The lender had already cut its initial forecast by half a percentage point in April, to 5.5 percent, citing the severe drought in the first half and the drop in private sector growth.
The Kenyan economy has since been buffeted by political risks after the Supreme Court nullified an Aug. 8 election and ordered a re-run that was boycotted by the opposition.
“Private sector activity weakened over the first three quarters of 2017 on account of the election induced wait-and-see attitude,” the World Bank said in its report on the economy.
The drought drove up inflation and cut consumer demand. The main Purchasing Managers’ index for manufacturing and services plunged to a new low in October due to the political uncertainty.
President Uhuru Kenyatta was sworn in for a second five-year term but main opposition leader Raila Odinga has said he will hold a parallel “swearing-in” ceremony next week.

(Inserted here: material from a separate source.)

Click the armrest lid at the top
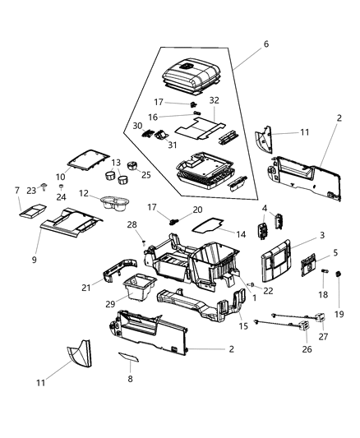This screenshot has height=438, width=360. tap(191, 78)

Growth is expected to rebound to 5.5 percent in 2018 and 5.9 percent in 2019, the World Bank said, provided the government implements policy remedies like the removal of a cap on commercial lending rates.
Private sector credit growth slipped to 1.6 percent in the year to August, its lowest level in over a decade.
“Removing the interest rate cap can help jump-start domestic credit to the private sector,” the bank said in the report.
The government also needed to boost revenue collection in order to cut its budget deficit. “Safeguarding macroeconomic stability -- a foundation for robust growth -- will require fiscal consolidation,” the World Bank said.
It said Kenya, whose budget deficit climbed to 9 percent in the year to the end of June, can cut recurrent expenditure to reduce pressure on public finances.
The East African nation issued its debut Eurobonds in 2014 and has asked banks for proposals for more dollar bonds to be issued in the first quarter of next year.
Economists say although Kenya’s recent annual growth rates of 5-6 percent are respectable, it needs to increase them to the upper single digits on a sustained basis to have a meaningful impact on job creation and poverty reduction.